Chambo-Chèvre Chocolate Cups
Preparation time:10 mins
Cooking time:0 mins
Makes 10 pieces
Using Fromage à la Crème, produced by Fromagerie Ruban Bleu in Saint-Isidore, QC.
On our way to the Warwick Cheese Festival last year, Joanne and I stopped to visit Fromagerie Ruban Bleu. They are located south of Châteauguay, on the south shore of the St. Lawrence River, near Montreal.
As Mme. Claude de Margerie, the cheesemaker, was giving me a tour of all the cheese she produces, Joanne noticed small chocolate cups filled with cheese. Claude noticed Joanne’s curiosity and offered her one.
Joanne loves chocolate. What a match made in heaven, chocolate and cheese!
We thought it would be tasty to add a touch more flavour to the cheese by adding a liqueur.

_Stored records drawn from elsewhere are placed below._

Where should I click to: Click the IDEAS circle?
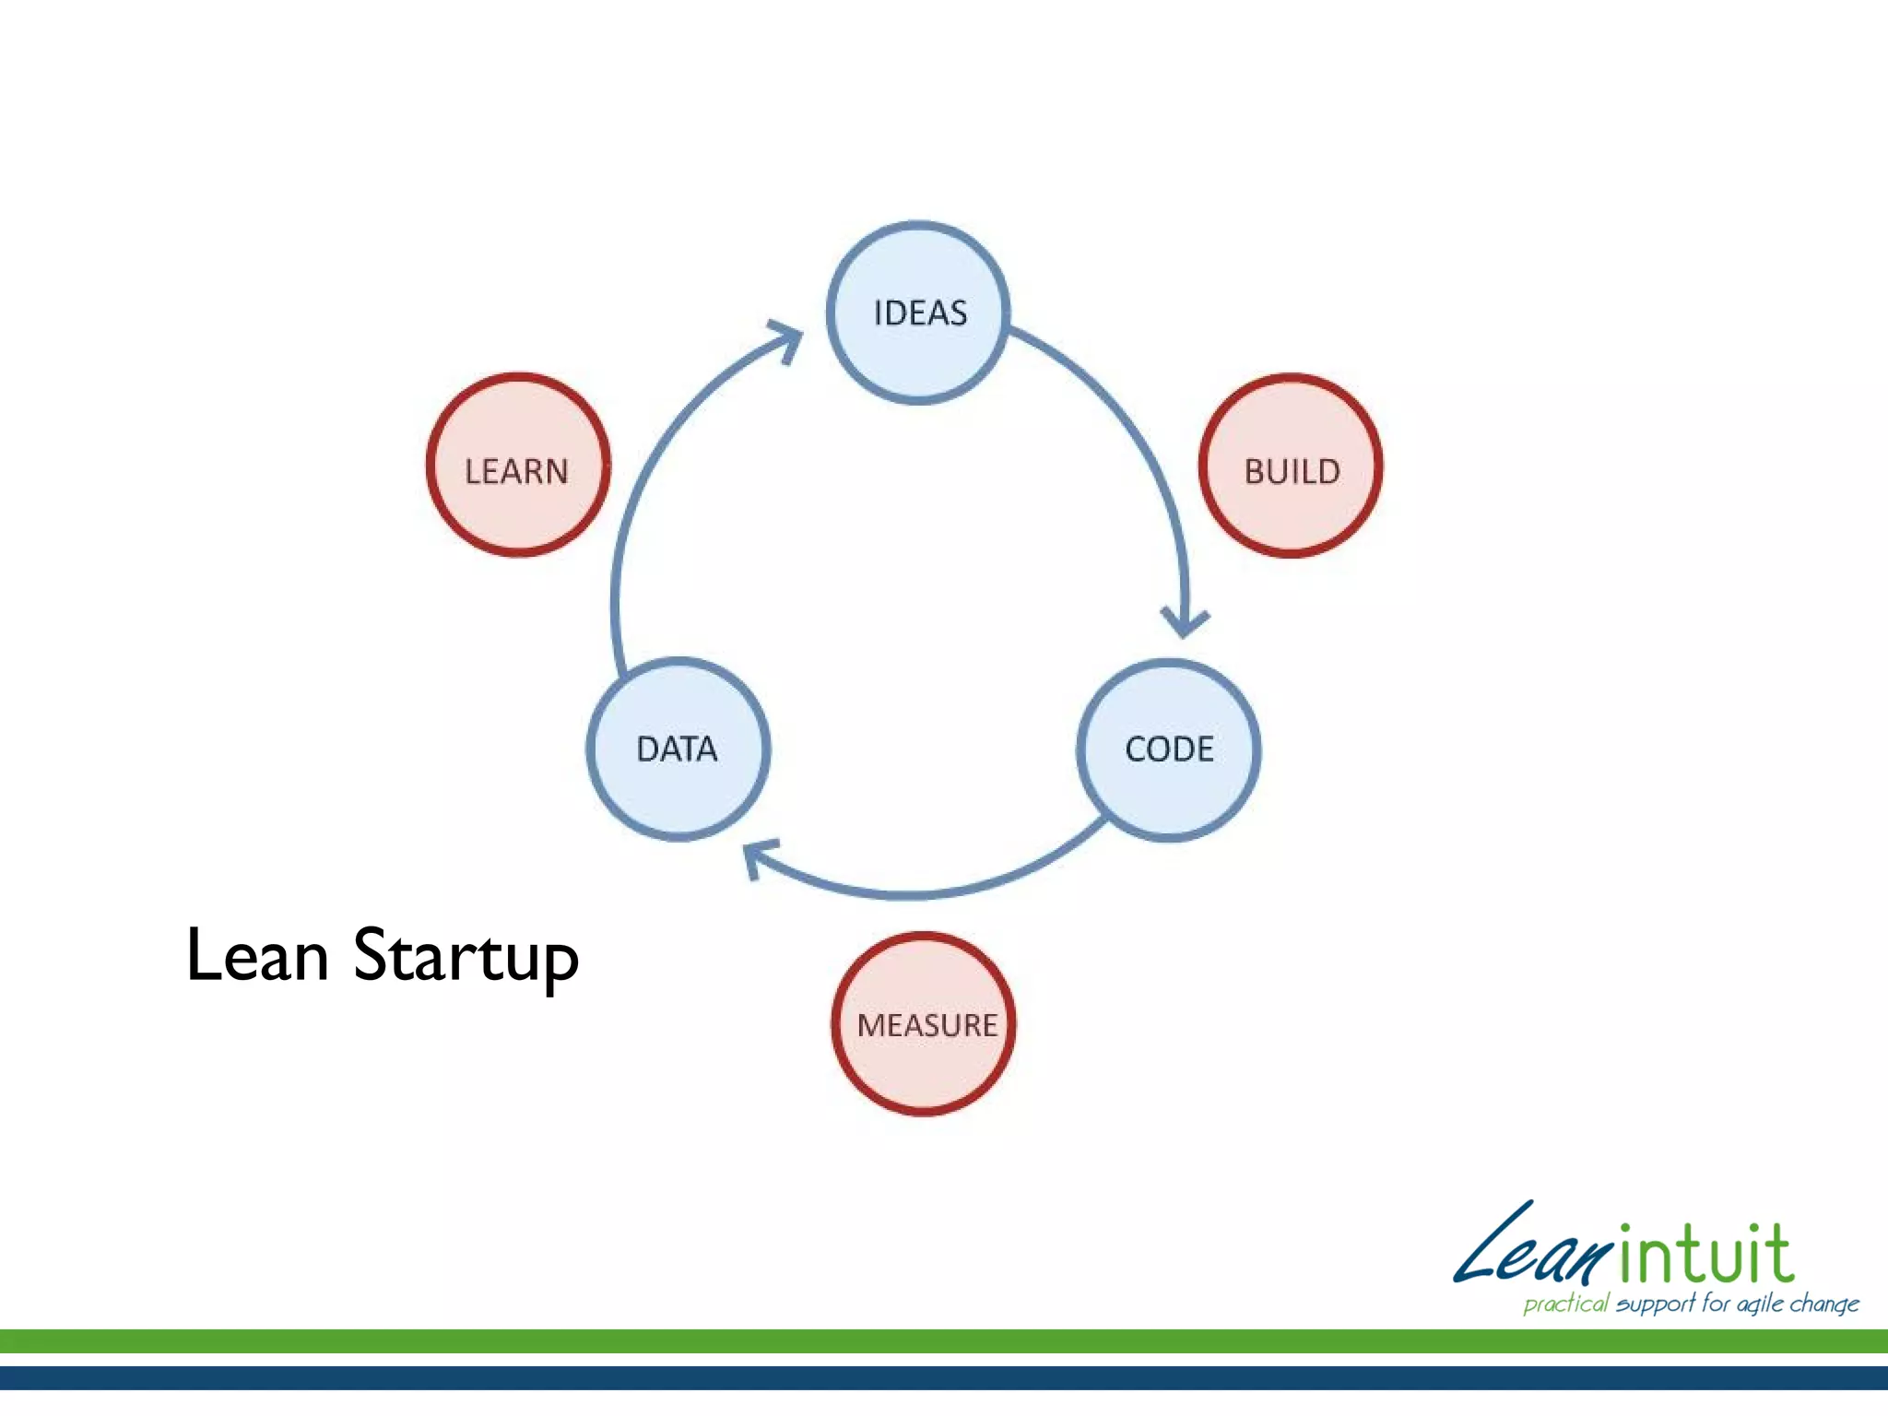coord(918,313)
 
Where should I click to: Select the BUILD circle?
coord(1291,466)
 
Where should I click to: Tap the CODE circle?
coord(1168,749)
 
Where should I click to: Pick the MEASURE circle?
coord(924,1023)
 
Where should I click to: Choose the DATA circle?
coord(678,749)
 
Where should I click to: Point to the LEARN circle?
coord(518,466)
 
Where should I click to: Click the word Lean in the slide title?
coord(257,955)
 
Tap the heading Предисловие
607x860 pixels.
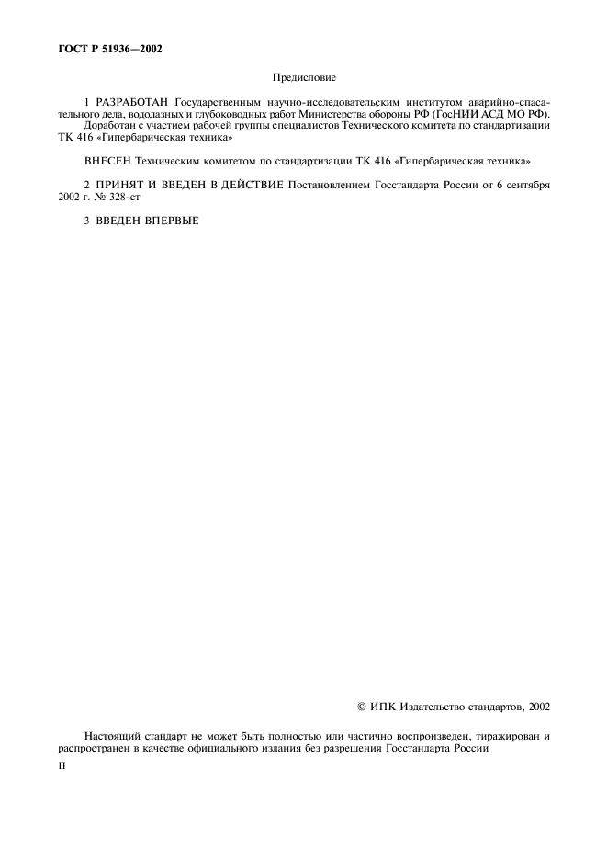pos(304,80)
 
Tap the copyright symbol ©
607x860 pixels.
pos(361,707)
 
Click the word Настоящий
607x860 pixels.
pos(112,736)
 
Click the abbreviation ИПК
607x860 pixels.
pos(383,707)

This is a simple and delicious dessert that can be made and enjoyed by everyone.
Ingredients
1/2 cup (125 mL) Fromage à la Crème, plain
2 Tbsp (30 mL) sugar
5 tsp (25 mL) Chambord
10 small chocolate cups
10 fresh raspberries, for garnish
Cooking Instructions
- In a small bowl, combine the cheese, sugar, and liqueur, mixing until smooth and well combined.
- Fill a small piping bag fitted with a small star tip half-full with the mixture. Pipe it into each chocolate cup.
- Garnish with a raspberry.
Tony’s Suggestions
- Wine: sweet red wine Banyuls, Cabernet Franc Icewine
- Spirit: fortified wine Cream sherry, tawny port liqueur Chambord, Bailey’s
Make Ahead
- Cheese mixture can be prepared 2 days ahead, covered, and refrigerated.
- Chocolate cups can be filled with the cheese a day ahead, covered, and refrigerated.
Gurth’s Notes
- Chambord is a black raspberry flavoured French liqueur. Use whatever you enjoy that you have in your liquor cabinet, such as Grand Marnier, Crème de menthe, Cassis, or Amaretto.
- You can use soft sheep cheese or cream cheese instead of the soft goat cheese in the recipe.